Shape memory alloys (SMAs), especially iron-based SMAs, gained a lot attention in the last years, because of their functional material properties and their low costs in comparison to conventional well- researched NiTi alloys. Whereas NiTi SMAs are mainly used in the medical sector as well as aerospace, iron-based-SMAs may widen the field of application [1-3]. Thus, the construction and automotive sector could come into focus of research. This is due to the lower costs for alloying elements and the fact that these alloys can be processed via established process routes for steel. Although some iron based SMAs show some limitations like a low cyclic stability and low transformation temperatures without external stress, the limitations can be overcome varying the chemical composition, such as the addition of Titan and/or Boron. Tanaka et al. showed with a FeNiCoAlTaB alloy auspicious superelastic properties with a reversible strain of up to 13% [4].

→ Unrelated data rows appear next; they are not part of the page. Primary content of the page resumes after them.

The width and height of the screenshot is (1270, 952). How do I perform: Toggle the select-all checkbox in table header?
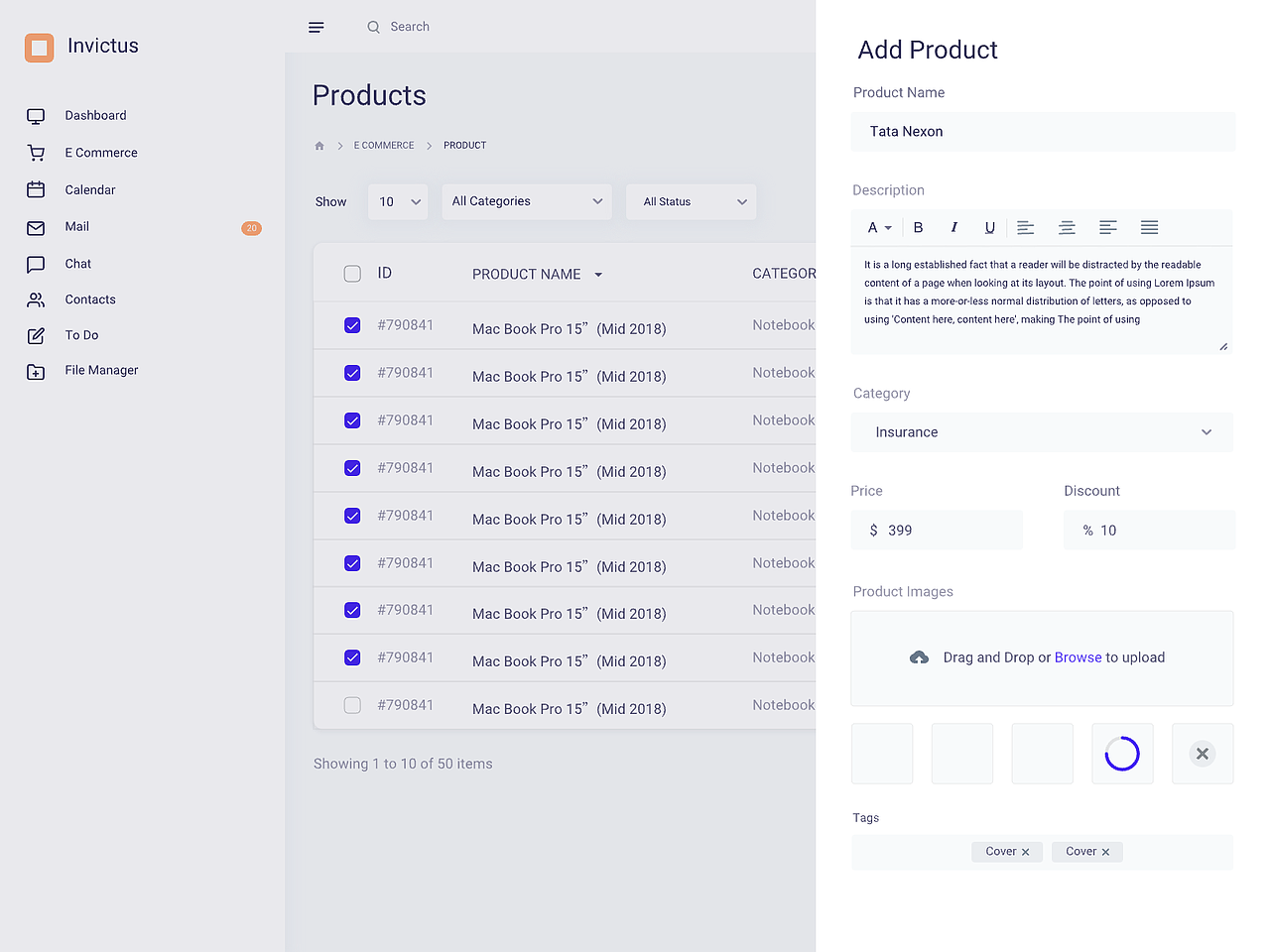[x=352, y=274]
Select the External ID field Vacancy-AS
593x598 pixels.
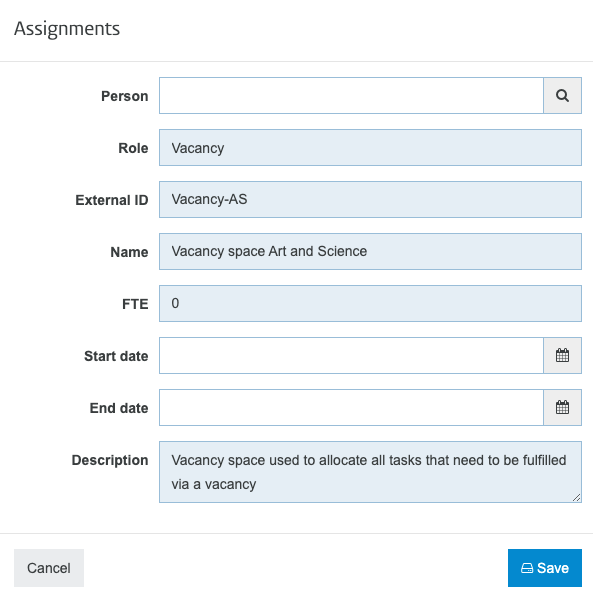click(370, 199)
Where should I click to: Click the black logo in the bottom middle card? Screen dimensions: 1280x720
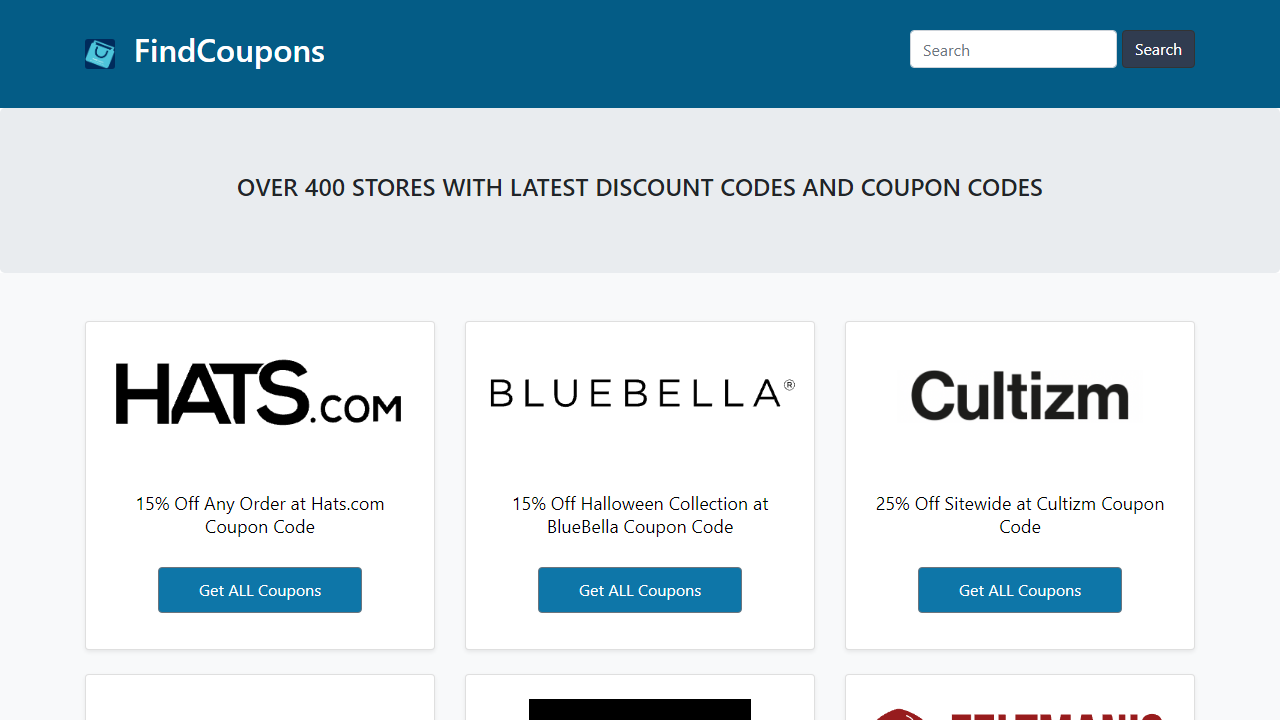639,710
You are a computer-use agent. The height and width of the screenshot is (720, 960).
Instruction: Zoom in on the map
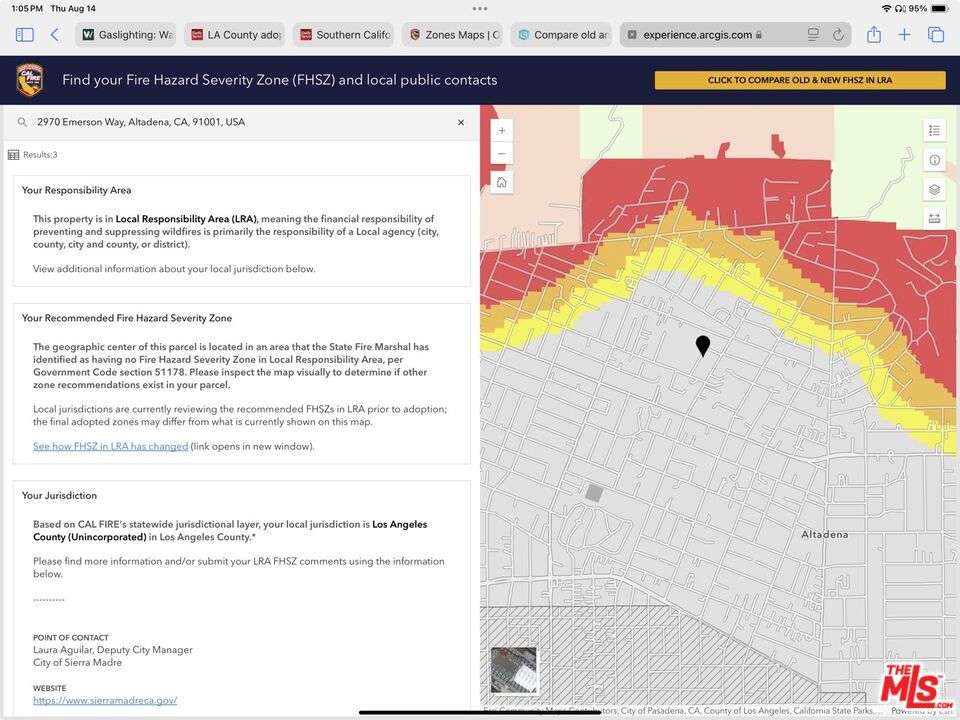tap(502, 131)
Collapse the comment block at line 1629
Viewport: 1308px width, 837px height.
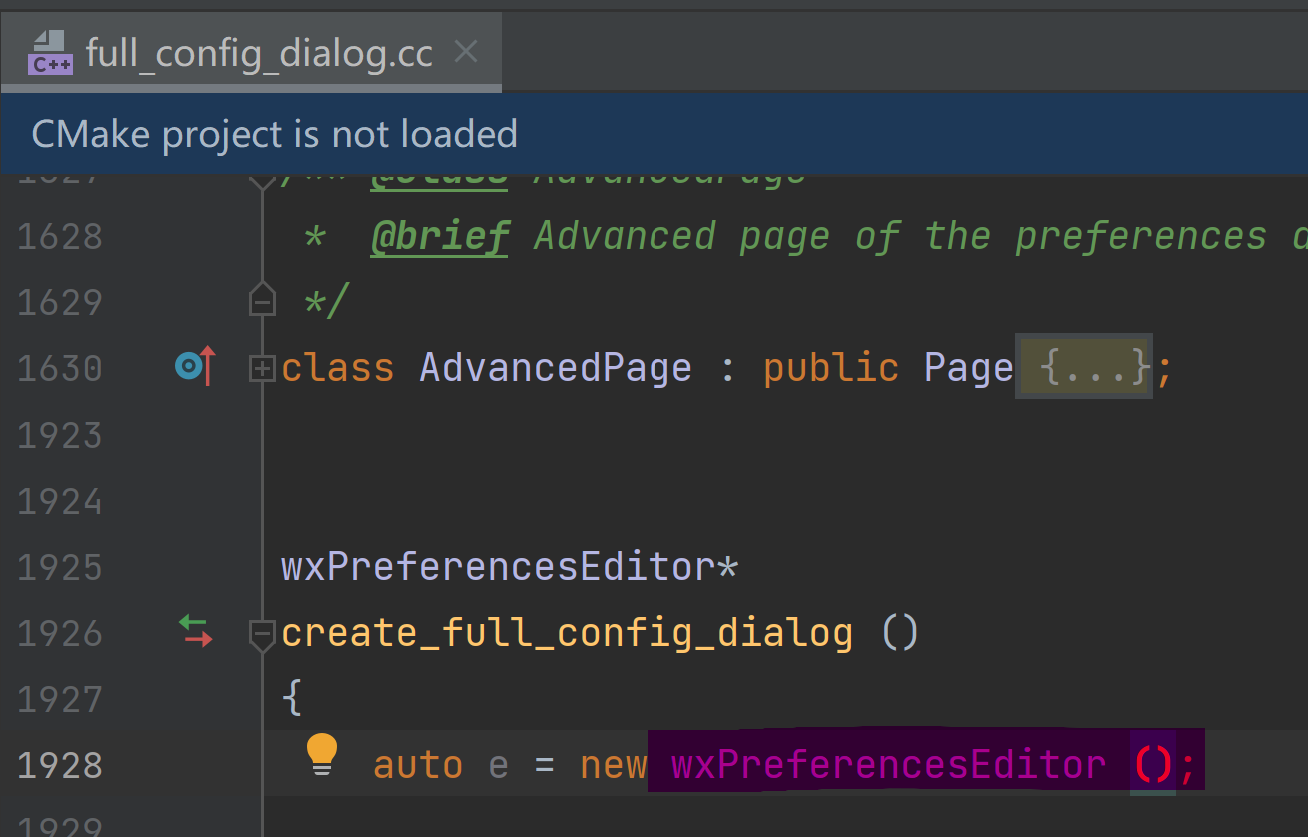262,301
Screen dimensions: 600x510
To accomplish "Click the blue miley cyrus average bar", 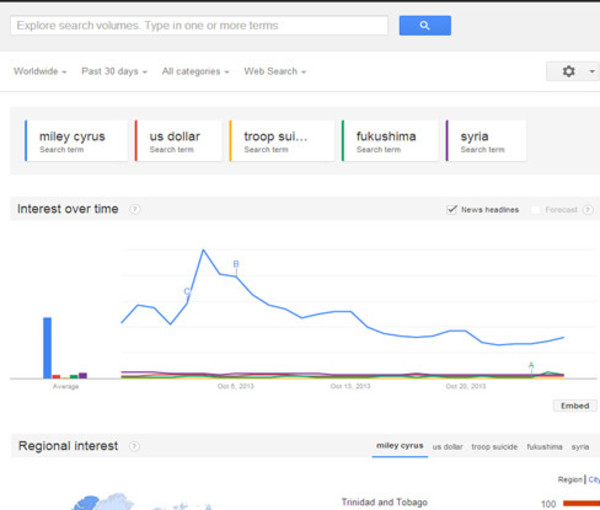I will pos(47,348).
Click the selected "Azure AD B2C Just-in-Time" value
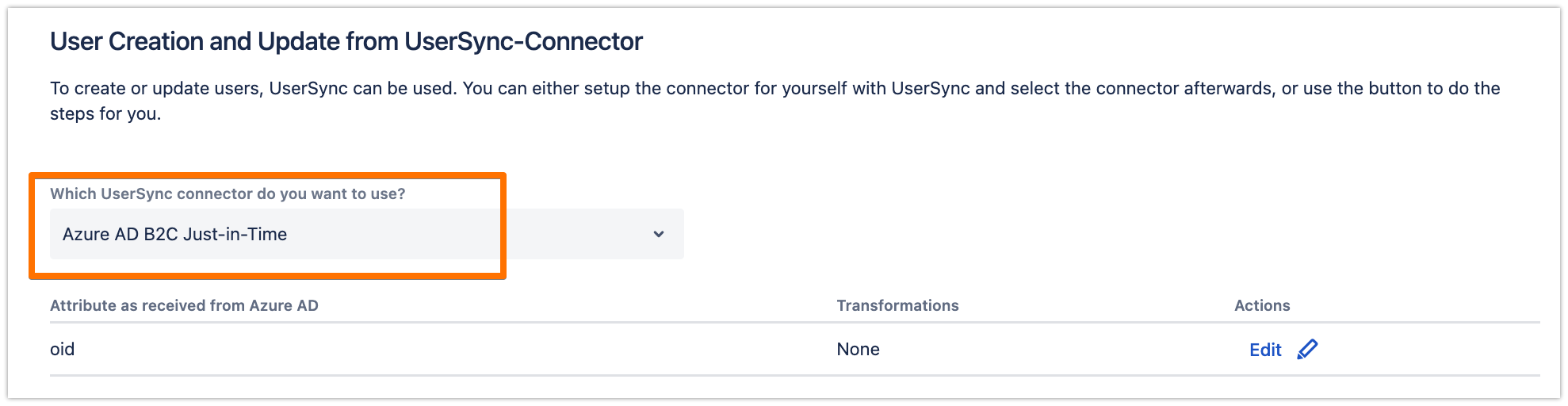 click(174, 235)
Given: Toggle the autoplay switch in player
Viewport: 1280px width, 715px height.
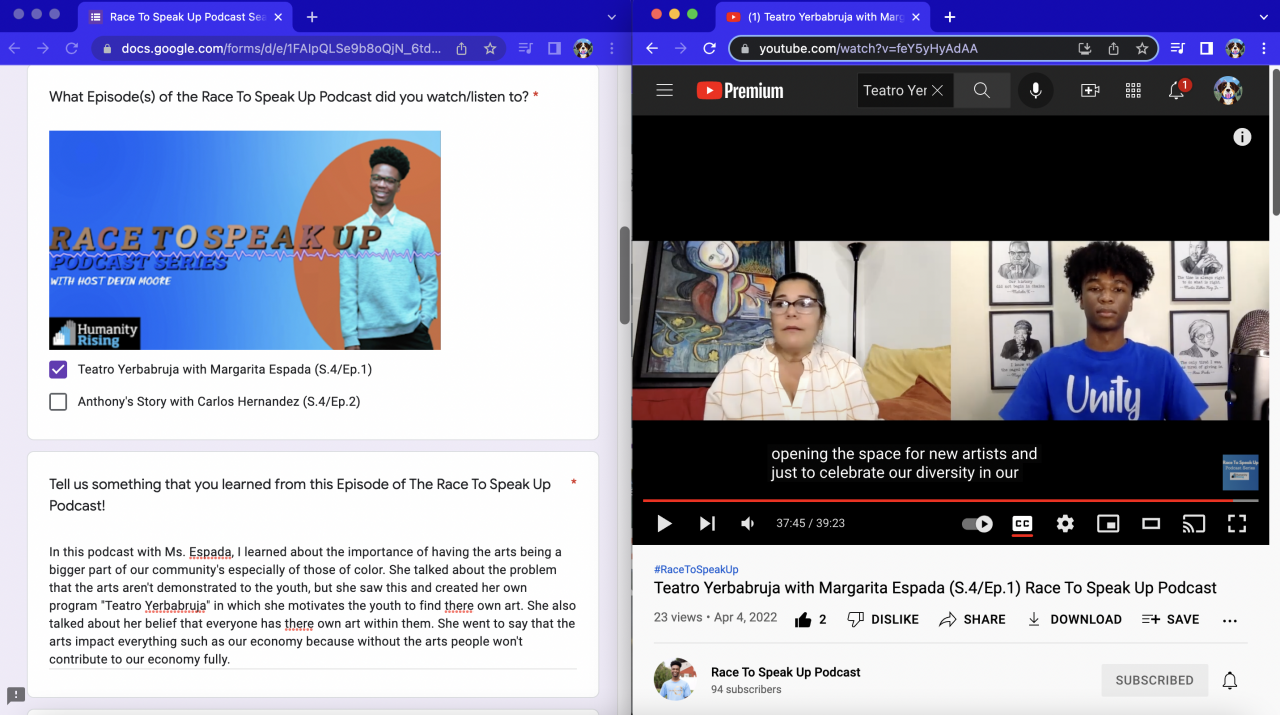Looking at the screenshot, I should click(x=977, y=524).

Therefore, the focus in the current study lays on the evaluation of the influence of different heat treatments on the thermo-mechanical properties of a FeNiCoAlTi single crystal. The goal was to identify heat treatment windows in which the alloy shows the highest reversibility during a cooling-heating cycle between -170°C and +80°C. Besides thermo-mechanical testing, transmission electron microscopy was used to characterize the evolution of y'-precipitates and identify the interrelationship between the thermo-mechanical functional material properties, heat treatments and the size and morphology of the y'-precipitates.

References
[1] M. Es-Souni Springer Link, 2005, 381, 557-567.
[2] G. Constanza Materials, 2020, 13, 1856.
[3] A. Cladera Elsevier, 2014, 63, 281-293.
[4] Y. Tanaka Science, 2010, 327, 1488-1490.